Their cleanest tool to sign Robinson outright is the non-taxpayer mid-level exception, worth roughly $15 million a year — and that tool only exists if they stay under the first apron.
Cross that line, and the mid-level shrinks or disappears, which is why apron discipline is one of the quieter priorities of the Lakers’ week. Having already committed major money by re-signing Austin Reaves to a max, the front office has less room to maneuver, and it cannot fully set its center budget until the biggest question on the board resolves.
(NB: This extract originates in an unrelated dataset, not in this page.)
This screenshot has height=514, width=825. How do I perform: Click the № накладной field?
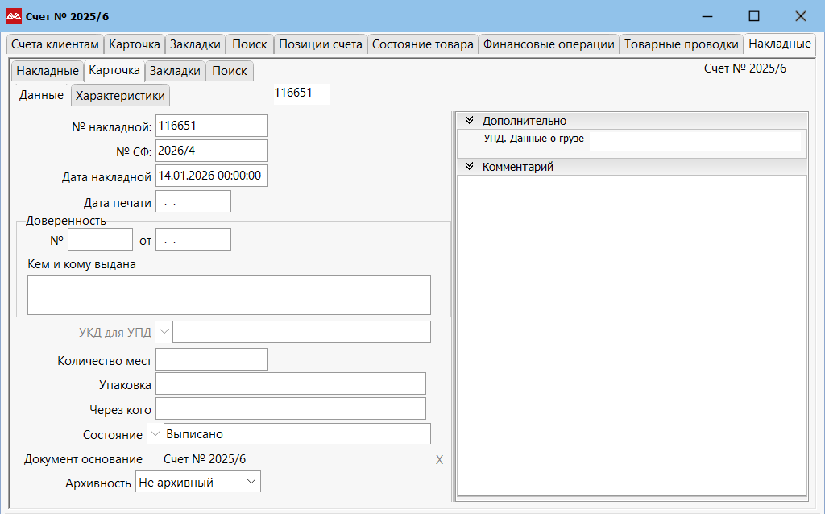pos(211,126)
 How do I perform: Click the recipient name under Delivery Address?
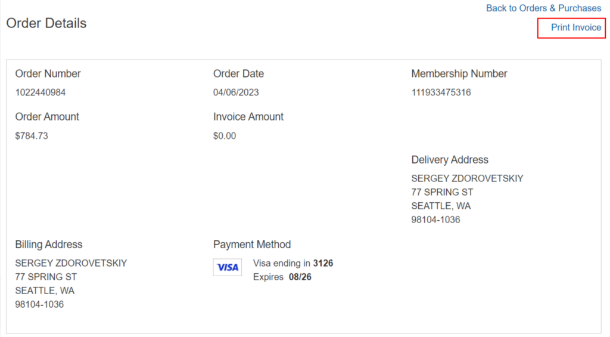(467, 178)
How the LeBron James decision plays out shapes the money available for everything else, and spending first on a center carries its own risk to that timeline.
The clock
None of it happens slowly. Teams can begin negotiating Tuesday at 6 p.m. ET, but contracts cannot be signed until the moratorium lifts on July 6, leaving several days of verbal agreements and posturing before anything is binding.
If the Lakers are serious about Robinson, they will likely need to move early, before rival contenders short on rim protection get to him — and they will use the Duren call to learn quickly whether the bigger swing is even on the table.
What’s at stake
The center spot has been the Lakers’ most persistent weakness across the Doncic era, and the front office has told its franchise player it intends to fix it. Ayton’s return buys insurance, not a solution.
With the window opening Tuesday, a long-shot call into Detroit and a realistic target in New York, the next few days will show whether the Lakers turn that promise into a signing — or head into another season hoping the answer is already on the roster.